Art@Site Carl Cheng Water Lens Tower

Carl Cheng


Water Lens Tower

Kaiser Mental Health Center
Like a mirage, this towering four-legged fountain looks over the Harbor freeway from the parking lot corner of the Kaiser Permanente Mental Health Center. Painted white and made of steel, the fountain drips water from the top through two lenses into a lighted concrete pool at the bottom. The lenses are made of layers of acrylic and glass with water pressed in the middle.
Art is public art when it is accessible without restrictions. Usually, this means it is located outdoors in an open public space. In recent years, this premise has been compromised by installations in privately controlled corporate plazas, where gates and fences have sometimes been erected to keep visitors out during evenings and weekends. The installation of the "Water Lens Tower" test the fundamental definition of public art even further.
The Community Redevelopment Agency required a public art component be included in the expansion of the Kaiser Permanente Mental Health Center. Kaiser, however, was legitimately concerned about uninvited people entering the grounds of their gated facility. The tension between the CRA requirement and Kaiser's concerns were partially resolved by the design of the sculpture, by the site where it was installed, by illuminating the sculpture at night, and by Kaiser agreeing to keep trees and plants from obstructing the view of the work from the street.
After being informed of the CRA's public art requirement, Kaiser decided to commission a work from a local artist of Chinese descent. From a list provided by the CRA, Kaiser invited Carl Cheng to submit a design for the facility. His first proposal was a pagoda styled structure, incorporating a greenhouse already on the grounds. Planners in the CRA, however, were concerned about the design's lack of compatibility with the proposed site and the lack of visibility of the work when viewed from the street. Cheng then developed a design that essentially was the one that was completed.
Cheng installed his work on a bluff overlooking Chinatown so it could be seen from a distance. Constructed of 6" square galvanized steel rods, his set-back structure has at each of the two lower set-backs a lens with a top surface of glass and a bottom surface of acrylic plastic. Distilled water is pumped through a leg of the tower to a molded acrylic globe at the top of the structure, where it drips approximately 10 feet through a clear plastic tube into the uppermost lens.

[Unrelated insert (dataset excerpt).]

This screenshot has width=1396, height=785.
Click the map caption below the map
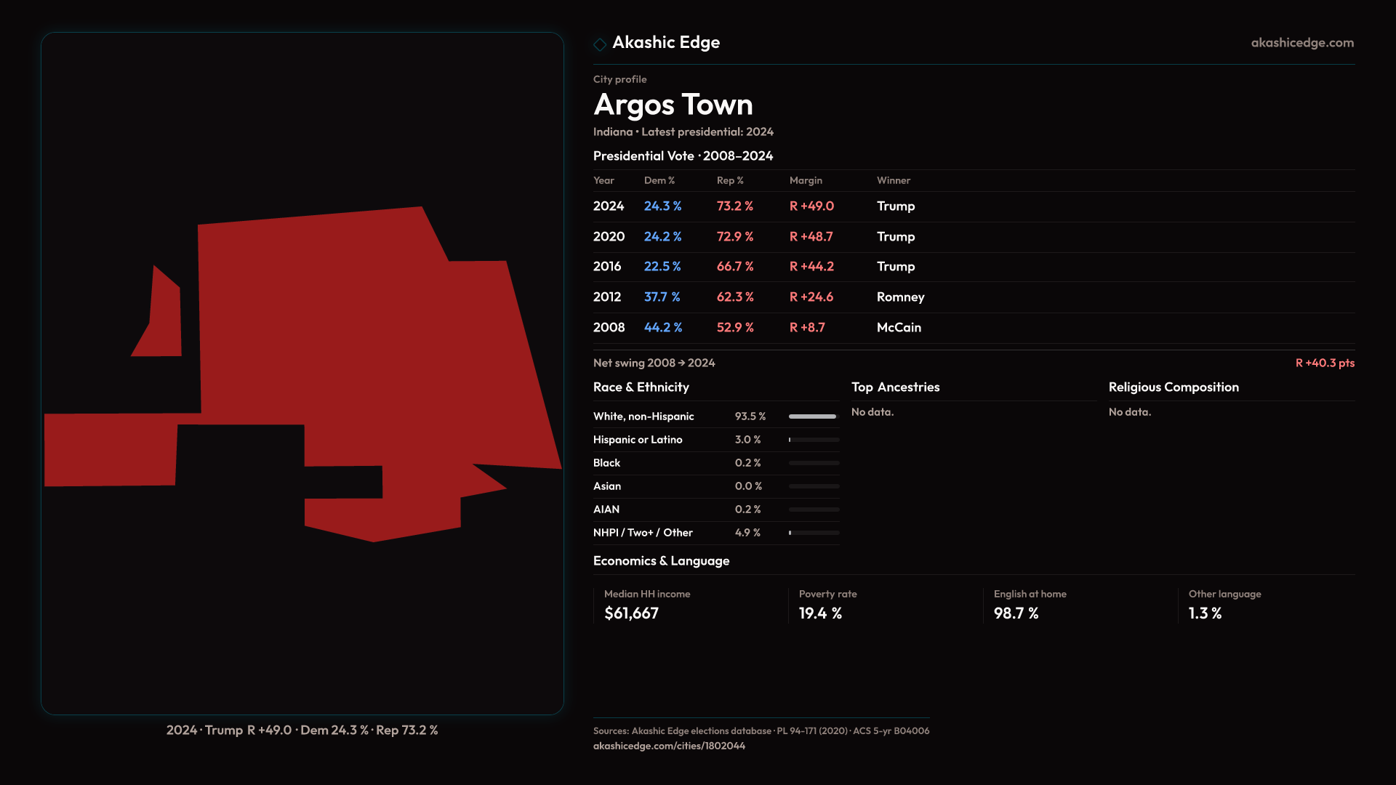coord(302,730)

After circulating through the lens, the water drips 10 more feet through another plastic tube into the lower lens, before dripping into a small pond at the base. The lower lens creates water patterns on the floor of the patio while the top lens creates what Cheng calls "a hot spot", which appears like a broad, diffuse version of the point formed when a magnifying glass is used to concentrate sunlight. Both the hot spot and water patterns move across the site during the day. Thermometers on three legs allow the visitor to relate temperature changes to the sun's movement.

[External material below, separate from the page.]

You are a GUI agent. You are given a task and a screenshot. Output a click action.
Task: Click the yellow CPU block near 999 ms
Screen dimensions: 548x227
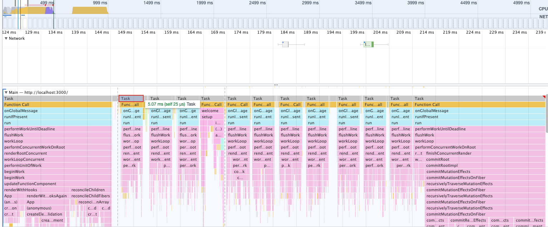pos(90,10)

According to Cheng, creating public art is a process having an outcome that cannot always be predicted. In a statement attached to one leg of the sculpture, Cheng described this work "as an environmental art tool to communicate the sun's movement at this site...The Water Lens Tower commemorates the knowledge that the sun is not getting brighter but is getting darker". However, after the work was installed, he found that the "hot spot" and water patterns only appear when the sky is perfectly clear. Rather than relating to the sun, as Cheng originally hoped, he felt the work has become an unexpected indicator of the amount of smog and haze in the air.
Carl Cheng’s public artworks often combine technology with natural elements such as sand, water, and illumination. Cheng notes that his sculptural installations and public art projects 'result from an attitude that says, ‘We, humans, are not adversaries of nature but are a part of nature.’' He has exhibited throughout the United States, China, England, and Japan. He received a Los Angeles Business Council Beautification Award for his Metro Green Line Marine/Redondo Station project and the 1990 J. Paul Getty Visual Arts Fellowship. Cheng is a well-respected advocate for public art. On July 31, 2000, he published an editorial in the Los Angeles Times entitled 'Public Art: More Than a Pretty Distraction' in which he described the challenges and overwhelming rewards of public art. Carl Cheng received his MA from the University of California, Los Angeles.
Carl Cheng (b. 1942, San Francisco, CA) is one of the first Asian-American artists to establish themselves in Southern California in the post war period. His expanded art objects—'nature machines,' 'specimen viewers,' and 'art tools'—were made under the auspices of his corporate DBA John Doe Co., and are intended to 'model nature, its processes and effects for a future environment that may be completely made by humans.' Cheng’s interactive objects—many of which were made in his outdoor 'nature laboratory'—use viewer participation and systems art to question corporate responsibility, individual freedom, and the effects on the natural environment of a growing mass-consumer material culture. Throughout five plus decades of practice, Cheng has addressed environmental change, being a member of a generation who watched not only the rapid growth of Los Angeles, but also the rapid growth of Asian cities, where he traveled extensively.